### Data to examine
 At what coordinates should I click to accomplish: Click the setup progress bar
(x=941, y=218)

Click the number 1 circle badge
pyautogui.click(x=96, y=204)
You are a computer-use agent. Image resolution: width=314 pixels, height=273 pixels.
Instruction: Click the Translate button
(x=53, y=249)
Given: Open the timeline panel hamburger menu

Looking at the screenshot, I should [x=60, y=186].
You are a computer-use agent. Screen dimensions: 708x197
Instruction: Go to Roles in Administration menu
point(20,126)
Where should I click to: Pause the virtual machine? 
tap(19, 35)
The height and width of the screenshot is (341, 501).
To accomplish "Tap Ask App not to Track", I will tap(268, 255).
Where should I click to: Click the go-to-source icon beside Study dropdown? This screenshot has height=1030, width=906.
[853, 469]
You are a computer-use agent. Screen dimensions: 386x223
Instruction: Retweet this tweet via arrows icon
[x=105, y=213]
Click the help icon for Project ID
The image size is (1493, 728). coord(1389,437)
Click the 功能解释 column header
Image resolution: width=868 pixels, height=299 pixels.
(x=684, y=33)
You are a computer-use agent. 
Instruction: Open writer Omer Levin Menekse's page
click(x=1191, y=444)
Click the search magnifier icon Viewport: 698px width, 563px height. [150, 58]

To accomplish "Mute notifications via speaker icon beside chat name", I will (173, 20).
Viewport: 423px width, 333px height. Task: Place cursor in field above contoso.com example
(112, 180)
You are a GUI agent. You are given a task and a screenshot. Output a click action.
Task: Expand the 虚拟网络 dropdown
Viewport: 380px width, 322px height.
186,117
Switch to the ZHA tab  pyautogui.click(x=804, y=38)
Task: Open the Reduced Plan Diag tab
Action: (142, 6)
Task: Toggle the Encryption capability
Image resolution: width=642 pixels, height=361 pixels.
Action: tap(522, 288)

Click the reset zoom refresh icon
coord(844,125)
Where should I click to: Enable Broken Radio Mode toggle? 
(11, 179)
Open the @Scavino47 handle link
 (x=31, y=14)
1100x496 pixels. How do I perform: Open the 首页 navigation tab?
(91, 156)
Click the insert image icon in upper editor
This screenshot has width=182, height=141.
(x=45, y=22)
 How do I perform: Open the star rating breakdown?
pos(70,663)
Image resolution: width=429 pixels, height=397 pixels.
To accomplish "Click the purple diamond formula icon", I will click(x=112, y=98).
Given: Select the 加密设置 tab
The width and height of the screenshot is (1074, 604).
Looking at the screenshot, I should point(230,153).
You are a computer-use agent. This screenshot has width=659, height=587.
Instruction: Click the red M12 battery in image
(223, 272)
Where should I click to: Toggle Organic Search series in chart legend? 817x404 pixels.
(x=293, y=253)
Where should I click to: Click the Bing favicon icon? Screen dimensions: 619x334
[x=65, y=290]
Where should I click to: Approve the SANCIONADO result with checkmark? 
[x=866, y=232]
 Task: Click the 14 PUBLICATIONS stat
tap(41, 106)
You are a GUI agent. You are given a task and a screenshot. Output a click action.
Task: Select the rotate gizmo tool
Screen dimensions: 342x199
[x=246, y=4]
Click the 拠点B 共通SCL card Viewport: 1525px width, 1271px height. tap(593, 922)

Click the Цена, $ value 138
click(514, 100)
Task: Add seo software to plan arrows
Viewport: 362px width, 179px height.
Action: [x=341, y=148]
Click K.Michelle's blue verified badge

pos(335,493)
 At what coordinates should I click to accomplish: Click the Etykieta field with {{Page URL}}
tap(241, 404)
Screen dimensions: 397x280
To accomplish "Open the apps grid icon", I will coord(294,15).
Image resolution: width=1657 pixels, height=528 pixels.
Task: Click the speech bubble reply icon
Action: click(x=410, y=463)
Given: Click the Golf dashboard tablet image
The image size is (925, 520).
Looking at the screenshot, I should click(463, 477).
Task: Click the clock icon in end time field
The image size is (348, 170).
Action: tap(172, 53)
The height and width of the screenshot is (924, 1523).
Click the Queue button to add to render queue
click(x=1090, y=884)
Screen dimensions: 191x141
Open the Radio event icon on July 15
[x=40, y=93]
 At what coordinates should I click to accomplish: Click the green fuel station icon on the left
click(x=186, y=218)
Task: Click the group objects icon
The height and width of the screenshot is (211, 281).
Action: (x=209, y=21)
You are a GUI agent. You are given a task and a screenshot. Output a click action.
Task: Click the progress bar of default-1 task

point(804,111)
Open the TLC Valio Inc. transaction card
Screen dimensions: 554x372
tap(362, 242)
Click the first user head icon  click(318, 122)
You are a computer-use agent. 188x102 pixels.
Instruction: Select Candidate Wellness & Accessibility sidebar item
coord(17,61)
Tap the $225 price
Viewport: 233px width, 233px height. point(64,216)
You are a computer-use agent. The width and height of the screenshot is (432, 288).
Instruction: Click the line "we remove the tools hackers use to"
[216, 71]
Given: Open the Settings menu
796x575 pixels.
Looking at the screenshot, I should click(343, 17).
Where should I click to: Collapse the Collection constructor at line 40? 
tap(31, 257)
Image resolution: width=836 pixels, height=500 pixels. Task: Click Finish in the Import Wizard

### Prompt
Every line above with the word "computer" belongs in the answer, copied as written.

### Expected output
You are a computer-use agent. Image resolution: width=314 pixels, height=273 pixels.
You are a computer-use agent. Screen dimensions: 708x197
You are a computer-use agent. Screen dimensions: 386x223
You are a computer-use agent. 
You are a computer-use agent. This screenshot has width=659, height=587.
You are a computer-use agent. 188x102 pixels.
You are a computer-use agent. The width and height of the screenshot is (432, 288).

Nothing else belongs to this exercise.